Un ricordo che diviene una favola, un sogno, si può dire di quest’opera del Savinio, un’infanzia che si trasforma nella sua favola, nel suo sogno e per questo non poteva esserci posto se non per lui ed occorreva uno stile capace di rendere tanto e tale movimento e conseguire effetti così particolari. Si tenga inoltre conto che nel 1919, al momento dell’opera, Savinio ha ventotto anni, è stato a Monaco ed a Parigi dove, a contatto con le avanguardie, ha perfezionato la sua preparazione musicale e fondato il movimento del "sincerismo" che si proponeva una musica non armonica, ha scritto opere in francese e in italiano dalle quali risaltava la sua predilezione per l’assurdo, l’onirico, il grottesco insieme all’interesse per il mondo classico e mitologico, è rientrato in Italia e dalle pagine di riviste prestigiose quali "Valori Plastici" e "Ronda" sta proponendo un recupero, in arte, della tradizione da lui identificata con la pittura metafisica del fratello, di Carrà, Morandi, De Pisis, Raimondi ed altri artisti.
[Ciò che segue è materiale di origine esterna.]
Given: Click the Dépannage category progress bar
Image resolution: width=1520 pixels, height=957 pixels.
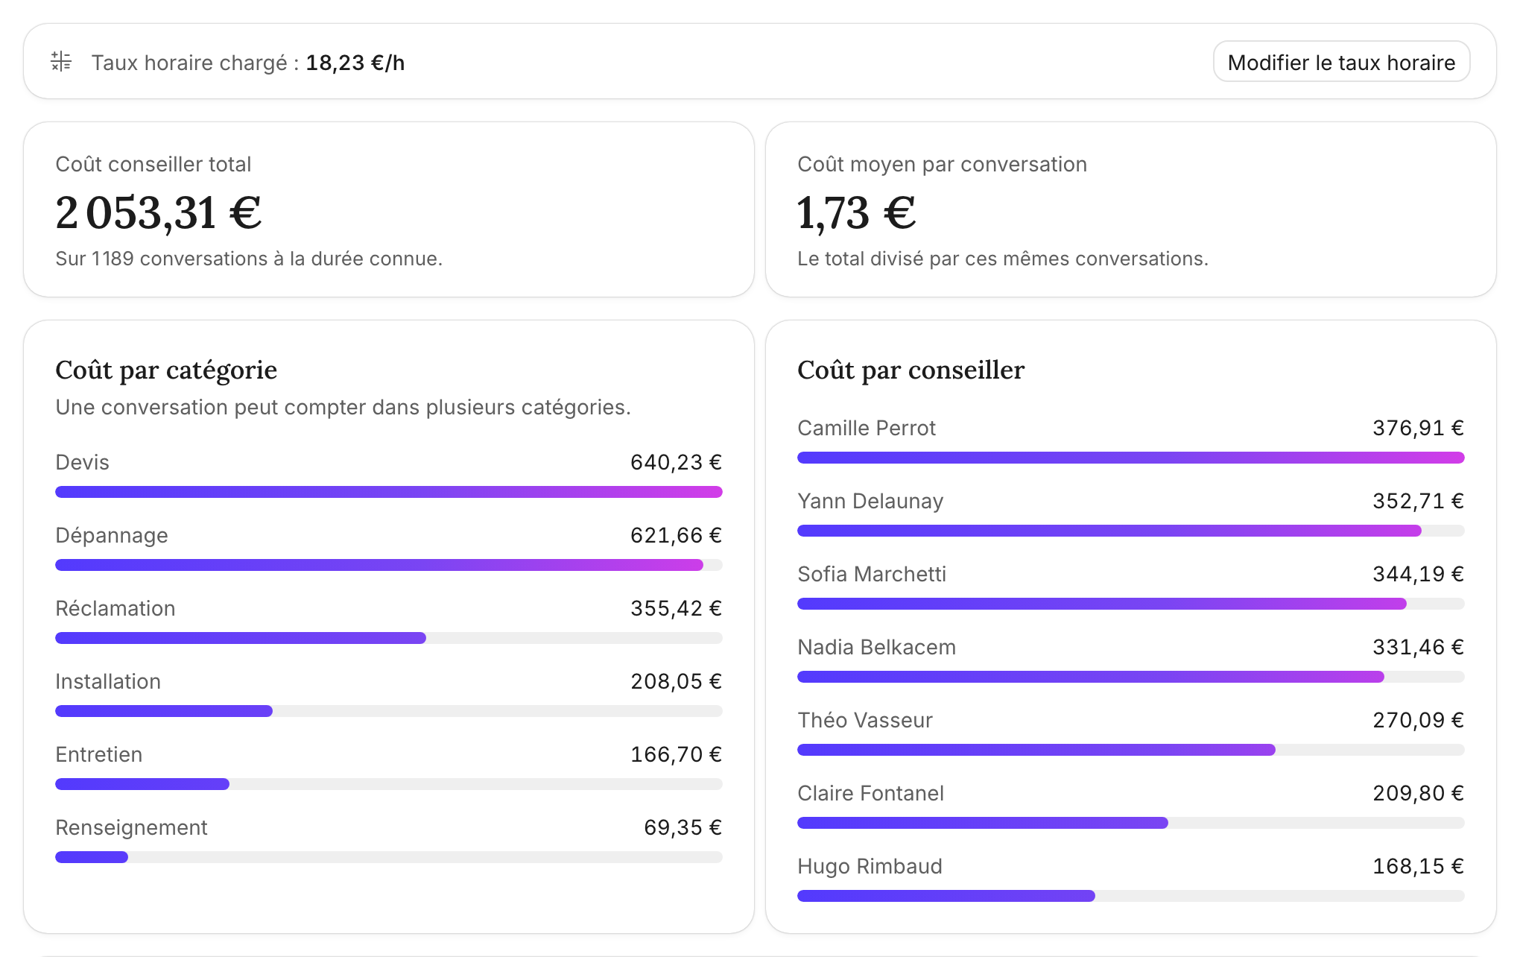Looking at the screenshot, I should click(389, 565).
E soprattutto si consideri che nelle stesse riviste Savinio sta teorizzando una "poetica della memoria", una letteratura, cioè, che attinga al passato, ai suoi momenti poiché unici, inalterabili, eterni e, perciò, veramente artistici rispetto ai presenti sempre sfuggenti e cangianti, con i quali, tuttavia, cercherà di combinare quelli procedendo verso una sintesi di passato e presente, tradizione e innovazione, arte e tecnica che sarà distintiva della sua intera e varia produzione. Si dedurrà che "Tragedia dell’infanzia" non solo risente, nei suoi temi e modi, di ogni passo di questo percorso ed in particolare delle ultime acquisizioni, ma che l’opera vale anche come manifesto programmatico, come esempio di una maniera che da allora sarà di ogni espressione del’inesauribile attività saviniana e nella quale si potrà riconoscere insieme all’autore un’intera epoca.